FCC not to approve LightSquared's proposal to build 4G-LTE network
According to an e-mailed statement by Federal Communications Commission (FCC)'s spokeswoman Tammy Sun, the FCC had decided against approving startup LightSquared's proposal to build a countrywide 4G-LTE network.
The US government's decision to break up with LightSquared is essentially an upshot of the results of a recent testing which showed that the startup's proposed wireless venture - of an open-access, wholesale wireless broadband network that combines satellite and terrestrial technology - disrupts navigation gear, since its signals interfere with global-positioning system.

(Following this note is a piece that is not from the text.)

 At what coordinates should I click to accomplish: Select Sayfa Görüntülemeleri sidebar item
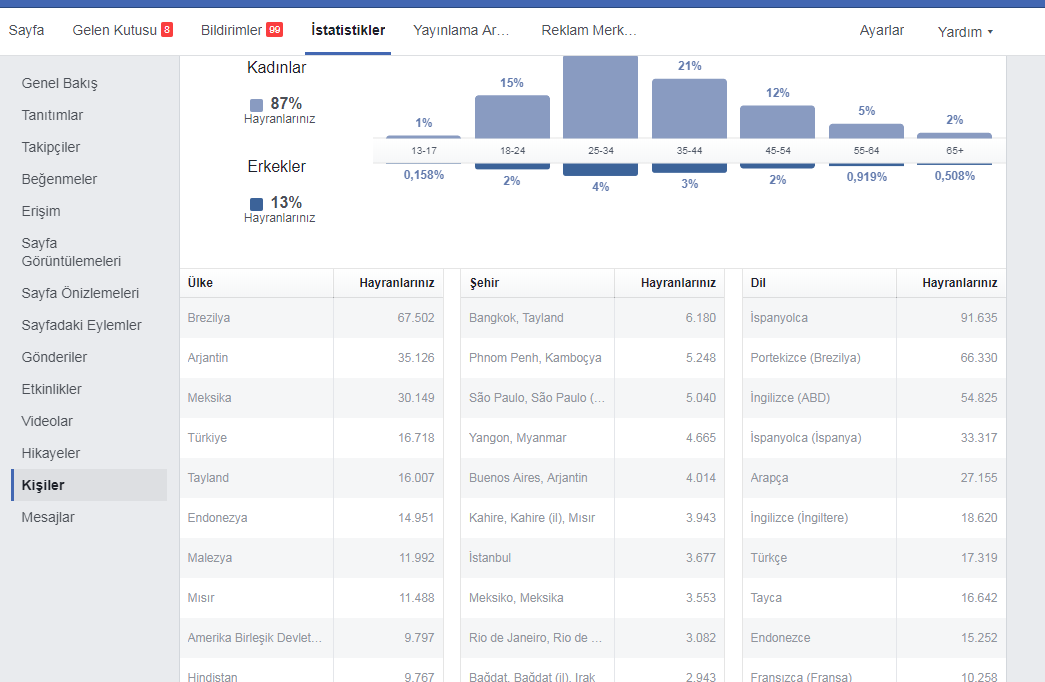71,252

Going by the statement by Sun, the FCC will withdraw the preliminary approval which it granted to LightSquared last year for building a high-speed network that would serve nearly 260 million people in the country. The agency has already indefinitely suspended the conditional waiver which it had given to LightSquared for operating its proposed network.

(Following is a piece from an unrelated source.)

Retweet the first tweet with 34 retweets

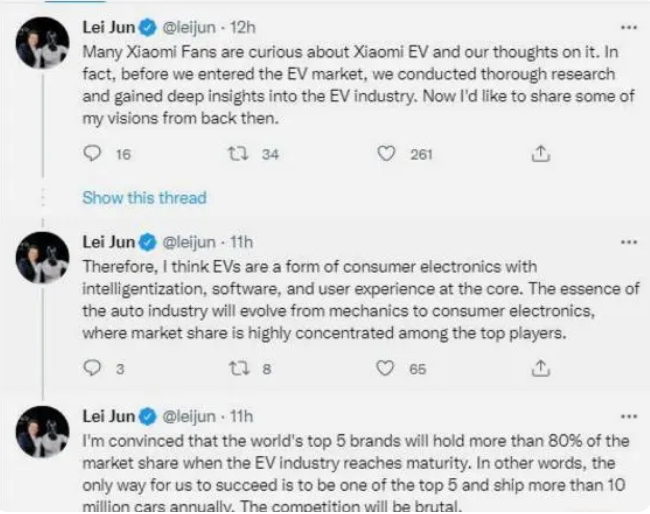click(x=238, y=154)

The FCC decision to disapprove the LightSquared proposal came close on the heels of the recent warning by the National Telecommunications and Information Administration (NTIA) that the startup's proposed mobile broadband network will have an effect on GPS services and that there currently is "no practical way to mitigate the potential interference."
Noting that the FCC had "clearly stated from the outset that harmful interference to GPS would not be permitted," Sun said in the emailed statement: "The commission will not lift the prohibition on LightSquared."